Registration will more easily allow Joost to achieve what it hopes will differentiate it from other services -- namely, new community features, personalized playlists and recommendations. It also allows Joost to collect the kind of data it can use to target advertising.
But even Mr. Volpi conceded that registration is a hurdle. Nearly 10% abandon the process. He said he'd like to come up with an offering appealing enough that just 5% opt out. Then the upside of having the data would outweigh the lost viewers.
Challenges for Joost abound. Setting aside whether it's too late to launch another web-TV play, Joost has a long way to go to get a catalog that's competitive with Hulu's. For example: Joost has plenty of Viacom content but not full length versions of "The Daily Show" and "The Colbert Report." Hulu has those, and Viacom executives say the company is looking to expand its Hulu deal to other shows.
Unlike Joost, Hulu does not have full-length CBS shows, but just about everyone else does, thanks to CBS's Audience Network, and Hulu links to those sites.
By the end of the year, Mr. Volpi would like to see 2 million unique users on Joost. Hulu, by comparison, had more than 10 million unique users watching 122 million videos in August, according to ComScore Video Metrix.
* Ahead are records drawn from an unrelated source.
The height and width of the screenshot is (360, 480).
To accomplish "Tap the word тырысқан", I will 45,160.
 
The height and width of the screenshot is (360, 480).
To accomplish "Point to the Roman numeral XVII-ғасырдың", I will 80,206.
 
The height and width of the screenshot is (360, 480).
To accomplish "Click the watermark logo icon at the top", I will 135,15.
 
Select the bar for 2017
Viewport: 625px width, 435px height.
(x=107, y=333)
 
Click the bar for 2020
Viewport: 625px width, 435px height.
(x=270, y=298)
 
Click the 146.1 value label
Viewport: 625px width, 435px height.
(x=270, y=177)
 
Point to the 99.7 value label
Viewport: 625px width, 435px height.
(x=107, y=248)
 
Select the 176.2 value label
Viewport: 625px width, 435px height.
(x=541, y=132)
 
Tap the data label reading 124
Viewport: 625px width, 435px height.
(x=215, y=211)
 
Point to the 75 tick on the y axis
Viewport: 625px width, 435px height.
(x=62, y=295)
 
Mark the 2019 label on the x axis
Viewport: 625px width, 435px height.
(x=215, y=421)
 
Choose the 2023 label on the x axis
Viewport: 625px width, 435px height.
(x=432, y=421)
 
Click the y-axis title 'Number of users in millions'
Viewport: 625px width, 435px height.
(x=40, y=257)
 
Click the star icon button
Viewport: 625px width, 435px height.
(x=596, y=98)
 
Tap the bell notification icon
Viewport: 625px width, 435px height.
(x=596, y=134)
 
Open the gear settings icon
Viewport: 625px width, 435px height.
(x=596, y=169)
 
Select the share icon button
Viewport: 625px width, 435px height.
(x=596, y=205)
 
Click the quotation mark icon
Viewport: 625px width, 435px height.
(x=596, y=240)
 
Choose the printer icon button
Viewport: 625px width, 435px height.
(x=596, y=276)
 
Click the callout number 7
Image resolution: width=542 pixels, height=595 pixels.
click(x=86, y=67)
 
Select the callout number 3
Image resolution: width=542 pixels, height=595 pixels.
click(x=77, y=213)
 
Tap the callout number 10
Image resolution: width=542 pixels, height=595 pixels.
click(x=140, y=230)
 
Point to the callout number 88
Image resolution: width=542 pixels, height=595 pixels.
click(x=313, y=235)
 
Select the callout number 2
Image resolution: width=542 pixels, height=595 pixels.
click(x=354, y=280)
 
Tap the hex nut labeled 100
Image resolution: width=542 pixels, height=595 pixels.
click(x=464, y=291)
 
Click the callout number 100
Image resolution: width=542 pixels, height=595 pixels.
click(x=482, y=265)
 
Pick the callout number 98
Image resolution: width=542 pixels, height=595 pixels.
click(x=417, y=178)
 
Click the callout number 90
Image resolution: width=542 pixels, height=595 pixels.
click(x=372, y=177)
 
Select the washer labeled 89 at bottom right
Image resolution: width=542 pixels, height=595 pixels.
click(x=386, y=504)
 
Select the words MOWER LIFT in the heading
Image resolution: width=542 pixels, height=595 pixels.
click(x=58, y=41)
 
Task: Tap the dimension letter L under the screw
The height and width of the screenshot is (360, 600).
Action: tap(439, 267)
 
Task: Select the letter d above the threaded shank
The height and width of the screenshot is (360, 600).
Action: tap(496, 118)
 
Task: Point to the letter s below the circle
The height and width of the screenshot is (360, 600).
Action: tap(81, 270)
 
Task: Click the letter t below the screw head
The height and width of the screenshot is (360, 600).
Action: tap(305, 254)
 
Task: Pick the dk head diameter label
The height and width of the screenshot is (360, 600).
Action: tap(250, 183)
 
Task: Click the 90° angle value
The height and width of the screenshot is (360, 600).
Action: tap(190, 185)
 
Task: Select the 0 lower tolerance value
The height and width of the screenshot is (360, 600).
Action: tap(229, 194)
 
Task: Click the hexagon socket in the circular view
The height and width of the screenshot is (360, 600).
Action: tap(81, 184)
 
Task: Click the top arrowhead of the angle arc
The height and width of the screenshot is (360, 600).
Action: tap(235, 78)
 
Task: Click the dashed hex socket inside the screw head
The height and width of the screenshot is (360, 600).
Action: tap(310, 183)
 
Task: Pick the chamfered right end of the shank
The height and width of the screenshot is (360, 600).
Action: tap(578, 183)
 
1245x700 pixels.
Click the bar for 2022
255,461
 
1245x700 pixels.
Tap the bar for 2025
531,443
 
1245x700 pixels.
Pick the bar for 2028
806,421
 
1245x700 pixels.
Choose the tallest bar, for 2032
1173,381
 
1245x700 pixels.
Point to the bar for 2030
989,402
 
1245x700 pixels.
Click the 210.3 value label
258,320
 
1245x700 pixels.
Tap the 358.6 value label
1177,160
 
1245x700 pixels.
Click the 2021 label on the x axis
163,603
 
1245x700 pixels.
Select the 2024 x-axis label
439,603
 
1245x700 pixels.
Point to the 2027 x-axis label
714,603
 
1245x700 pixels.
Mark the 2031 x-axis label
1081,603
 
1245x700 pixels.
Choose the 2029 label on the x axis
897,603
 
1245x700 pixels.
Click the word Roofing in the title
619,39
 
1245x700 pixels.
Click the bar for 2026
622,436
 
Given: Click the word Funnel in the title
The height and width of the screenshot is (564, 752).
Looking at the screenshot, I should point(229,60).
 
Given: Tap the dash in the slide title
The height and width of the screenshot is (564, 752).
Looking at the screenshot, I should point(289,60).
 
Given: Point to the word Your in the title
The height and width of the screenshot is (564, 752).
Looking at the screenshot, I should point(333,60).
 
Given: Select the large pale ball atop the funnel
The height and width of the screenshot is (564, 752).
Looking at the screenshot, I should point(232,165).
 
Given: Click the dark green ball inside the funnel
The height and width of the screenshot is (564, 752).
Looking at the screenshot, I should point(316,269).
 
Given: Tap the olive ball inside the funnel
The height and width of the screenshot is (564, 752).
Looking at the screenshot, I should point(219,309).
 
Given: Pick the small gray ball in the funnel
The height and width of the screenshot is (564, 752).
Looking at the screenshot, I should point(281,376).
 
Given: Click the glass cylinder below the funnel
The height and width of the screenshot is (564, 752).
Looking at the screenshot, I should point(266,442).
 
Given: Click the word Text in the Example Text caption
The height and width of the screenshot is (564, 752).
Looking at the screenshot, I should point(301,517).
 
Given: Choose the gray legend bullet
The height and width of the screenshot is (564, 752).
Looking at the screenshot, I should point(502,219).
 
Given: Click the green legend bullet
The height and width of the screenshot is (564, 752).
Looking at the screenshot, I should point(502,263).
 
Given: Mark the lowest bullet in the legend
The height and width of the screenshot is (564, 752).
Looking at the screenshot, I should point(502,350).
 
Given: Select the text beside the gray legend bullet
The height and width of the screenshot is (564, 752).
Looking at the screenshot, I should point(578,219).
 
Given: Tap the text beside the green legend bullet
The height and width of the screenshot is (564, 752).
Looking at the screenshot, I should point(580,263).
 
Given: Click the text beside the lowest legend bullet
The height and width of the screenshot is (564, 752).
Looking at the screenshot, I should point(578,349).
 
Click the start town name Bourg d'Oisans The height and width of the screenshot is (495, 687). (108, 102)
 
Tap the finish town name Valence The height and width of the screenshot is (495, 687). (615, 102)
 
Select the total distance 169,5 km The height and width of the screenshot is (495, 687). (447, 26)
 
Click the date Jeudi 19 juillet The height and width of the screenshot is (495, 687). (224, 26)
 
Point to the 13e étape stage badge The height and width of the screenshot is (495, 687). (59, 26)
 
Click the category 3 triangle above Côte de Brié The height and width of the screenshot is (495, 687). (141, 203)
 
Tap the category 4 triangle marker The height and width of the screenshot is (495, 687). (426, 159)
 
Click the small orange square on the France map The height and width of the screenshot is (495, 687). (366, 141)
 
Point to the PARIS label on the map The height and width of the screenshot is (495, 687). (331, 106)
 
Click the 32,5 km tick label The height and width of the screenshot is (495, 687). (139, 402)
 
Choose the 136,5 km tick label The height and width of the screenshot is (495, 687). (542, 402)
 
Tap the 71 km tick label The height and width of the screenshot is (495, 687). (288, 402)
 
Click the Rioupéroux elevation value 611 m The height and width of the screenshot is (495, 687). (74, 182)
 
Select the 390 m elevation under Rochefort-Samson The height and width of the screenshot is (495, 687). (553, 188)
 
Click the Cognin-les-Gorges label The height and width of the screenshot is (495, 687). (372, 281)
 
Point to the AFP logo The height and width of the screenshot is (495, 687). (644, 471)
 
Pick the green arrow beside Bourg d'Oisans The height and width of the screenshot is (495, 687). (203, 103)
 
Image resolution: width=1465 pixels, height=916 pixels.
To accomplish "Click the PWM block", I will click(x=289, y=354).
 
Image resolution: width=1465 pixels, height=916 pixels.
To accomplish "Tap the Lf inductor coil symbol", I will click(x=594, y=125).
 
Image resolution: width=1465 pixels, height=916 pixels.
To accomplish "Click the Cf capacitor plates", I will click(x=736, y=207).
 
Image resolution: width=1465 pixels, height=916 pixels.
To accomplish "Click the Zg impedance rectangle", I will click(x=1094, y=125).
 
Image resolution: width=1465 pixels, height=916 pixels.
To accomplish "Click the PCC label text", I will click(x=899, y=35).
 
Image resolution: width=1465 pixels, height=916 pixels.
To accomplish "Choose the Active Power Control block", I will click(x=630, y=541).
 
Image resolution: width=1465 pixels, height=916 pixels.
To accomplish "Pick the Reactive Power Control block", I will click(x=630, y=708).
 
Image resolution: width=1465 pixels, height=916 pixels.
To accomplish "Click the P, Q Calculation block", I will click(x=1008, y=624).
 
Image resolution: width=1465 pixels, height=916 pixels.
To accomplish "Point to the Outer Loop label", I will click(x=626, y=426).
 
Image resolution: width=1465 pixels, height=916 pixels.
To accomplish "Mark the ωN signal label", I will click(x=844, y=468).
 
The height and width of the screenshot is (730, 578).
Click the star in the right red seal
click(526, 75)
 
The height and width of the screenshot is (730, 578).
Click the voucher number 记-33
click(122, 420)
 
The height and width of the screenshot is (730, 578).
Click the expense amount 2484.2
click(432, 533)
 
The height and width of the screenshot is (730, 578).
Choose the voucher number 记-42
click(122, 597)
But in an environment where the networks are distributing everywhere, there is a strong desire to cultivate a strong No. 2 or even No. 3 player to Hulu, which is owned jointly by News Corp. and NBC Universal. "Content owners don't want to be stuck with one website," Mr. Volpi said. "This is natural business logic for them. Aside from the owners of Hulu, everyone else wants multiple points of distribution."